With the college basketball season more than half over, February is considered a time for teams to come together and make a run in preparation for the NCAA tournament. GW’s men’s basketball game against Xavier saw two teams going in different directions: the Musketeers have won five of their last six games, while the Colonials have lost three straight for first time since December 2003.
GW may have lost to what head coach Karl Hobbs called “a much, much better basketball team,” but few could have expected Xavier to win by 29 at Smith Center, where GW had won 24 straight games. The game was close throughout the entire first half and the two teams were separated by just three at halftime, suggesting that the 44-18 second half score came down to one team’s superior execution and effort.
“Wherever there was a big play to be made, they made it,” Hobbs said. “Whenever they needed a big stop, they got it.

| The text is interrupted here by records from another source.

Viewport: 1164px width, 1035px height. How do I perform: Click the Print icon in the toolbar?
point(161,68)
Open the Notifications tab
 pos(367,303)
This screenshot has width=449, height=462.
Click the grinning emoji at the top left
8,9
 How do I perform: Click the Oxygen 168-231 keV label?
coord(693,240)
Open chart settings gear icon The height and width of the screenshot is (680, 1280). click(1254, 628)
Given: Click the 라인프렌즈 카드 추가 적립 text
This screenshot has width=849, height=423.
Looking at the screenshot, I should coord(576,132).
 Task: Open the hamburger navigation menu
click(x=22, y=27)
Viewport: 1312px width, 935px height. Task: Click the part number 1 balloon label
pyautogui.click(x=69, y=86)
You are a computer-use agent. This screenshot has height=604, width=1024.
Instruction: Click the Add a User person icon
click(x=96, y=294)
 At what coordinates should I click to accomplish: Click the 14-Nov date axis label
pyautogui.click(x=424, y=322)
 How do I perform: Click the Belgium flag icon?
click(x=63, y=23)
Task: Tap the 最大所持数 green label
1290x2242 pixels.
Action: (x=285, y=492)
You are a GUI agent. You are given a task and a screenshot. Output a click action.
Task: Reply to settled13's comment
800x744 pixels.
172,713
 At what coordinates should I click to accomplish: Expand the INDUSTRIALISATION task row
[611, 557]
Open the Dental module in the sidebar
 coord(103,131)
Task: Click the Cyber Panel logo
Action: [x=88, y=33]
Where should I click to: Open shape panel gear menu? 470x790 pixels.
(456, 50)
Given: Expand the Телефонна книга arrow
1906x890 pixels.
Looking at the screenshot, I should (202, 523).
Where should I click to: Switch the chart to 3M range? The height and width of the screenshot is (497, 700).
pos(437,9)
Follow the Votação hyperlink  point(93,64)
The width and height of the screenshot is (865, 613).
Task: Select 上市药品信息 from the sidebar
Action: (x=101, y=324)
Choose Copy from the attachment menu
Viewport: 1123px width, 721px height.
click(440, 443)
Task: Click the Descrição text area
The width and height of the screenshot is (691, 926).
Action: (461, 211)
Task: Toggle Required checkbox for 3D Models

Whenever there was a loose ball, they got it.”
The numbers are as ugly as one would expect: the Colonials shot just under 27 percent in the second half and had 18 turnovers in the game. Hobbs said fatigue played a factor in the team’s performance, but his team had not played a game in a week after coming back from a long road trip to the Midwest. Sophomore Cheyenne Moore said Wednesday that he thought the week off had helped the team recover from the trip.
“My main concern now is physically trying to get through the rest of the year,” Hobbs said. “But at the same time you have to find a way to win basketball games.”
Now tied for fourth in the conference, GW is faced with trying to stop a losing streak, a situation that most of its players are unfamiliar with. Before the season, coaches and fans pointed to this current stretch of five games, of which four are on the road, as crucial to the success or failure of the team. With just one of the five games left – the Colonials play Saint Joseph’s Wednesday – the team is 1-3 and looking for answers.
“(I don’t think the players know what to do) at all,” Hobbs said. “They’ve never been through before, even the veteran guys.”
Although he said it does not give him any comfort now, Hobbs is quick to point out that he considers this a “rebuilding year,” similar to the one that last year’s seniors, such as Pops Mensah-Bonsu and Mike Hall, went through during their freshman year.
With six games remaining, the team is still just one and a half games out of first place in the conference; even a short winning streak could put GW in position to get a bye in the first round of the Atlantic 10 Tournament. There is not much room for error, however.
Said Hobbs of his players: “They know that their back is against the wall.”